Assigned task
Please transcribe only the lines that run from the line bearing "1568x472 pixels." to the end of the entries, keeping both end lines. Skip the pictures.

Records from a dataset
####################

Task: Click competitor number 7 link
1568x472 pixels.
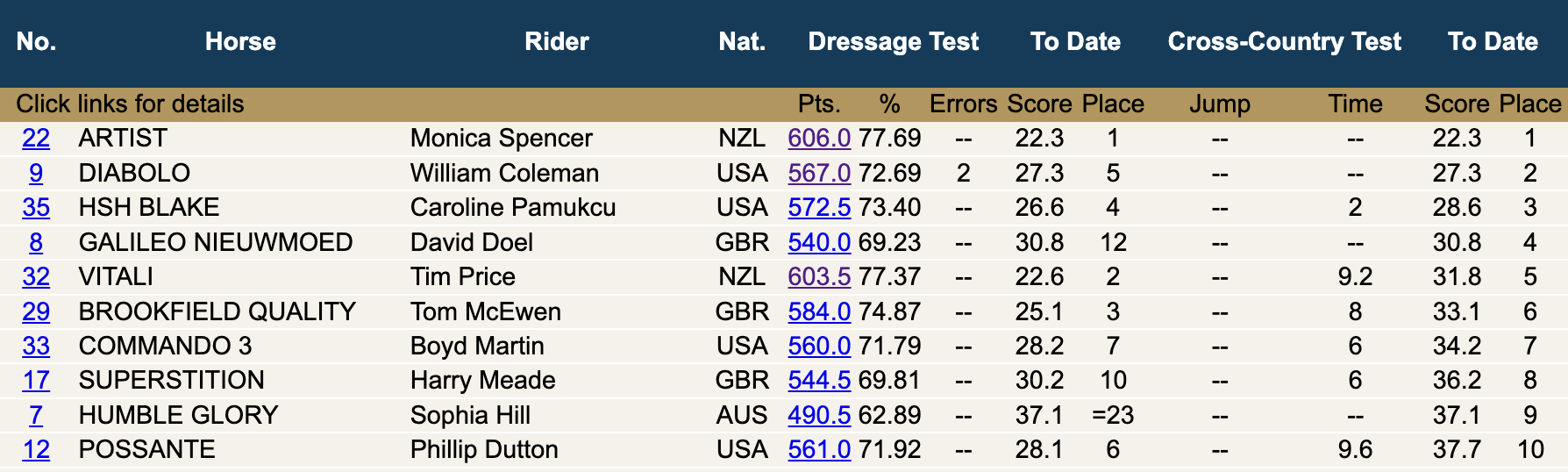Action: (36, 415)
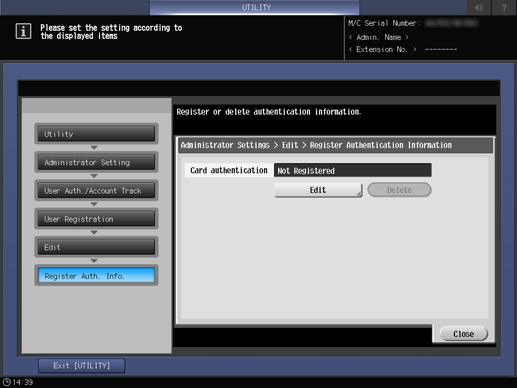
Task: Click the Card authentication label
Action: coord(229,170)
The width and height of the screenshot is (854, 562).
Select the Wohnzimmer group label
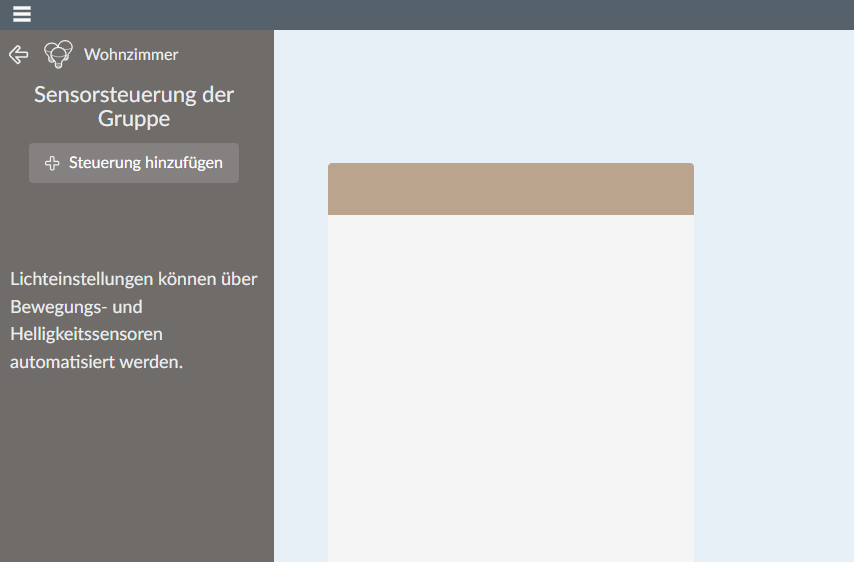pos(131,54)
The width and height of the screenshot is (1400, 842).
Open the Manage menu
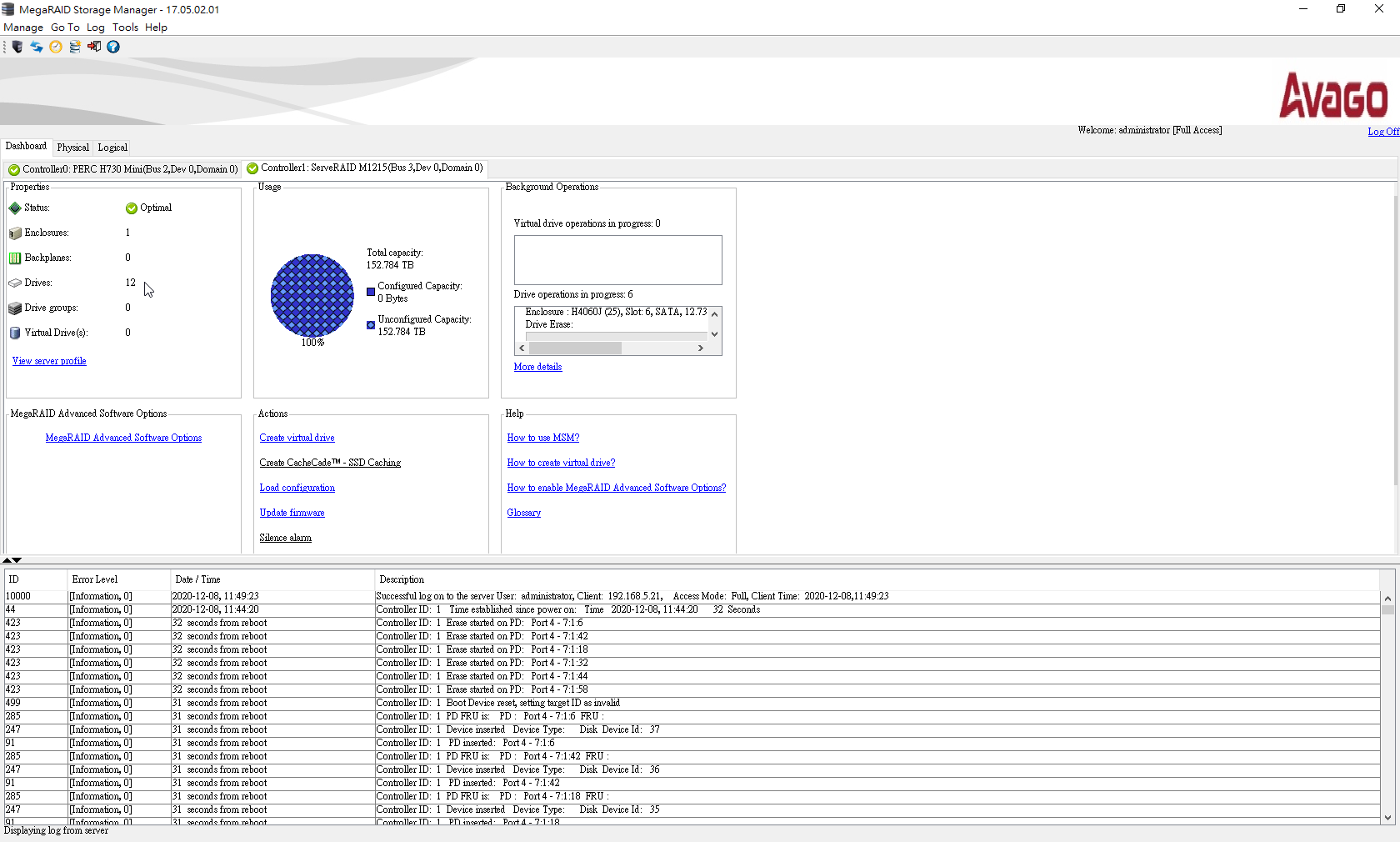click(x=23, y=28)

####################

Answer space
1568x472 pixels.
Action: (36, 415)
Task: Click the Card authentication label
Action: coord(229,170)
The width and height of the screenshot is (854, 562).
Select the Wohnzimmer group label
pos(131,54)
The width and height of the screenshot is (1400, 842).
Open the Manage menu
click(x=23, y=28)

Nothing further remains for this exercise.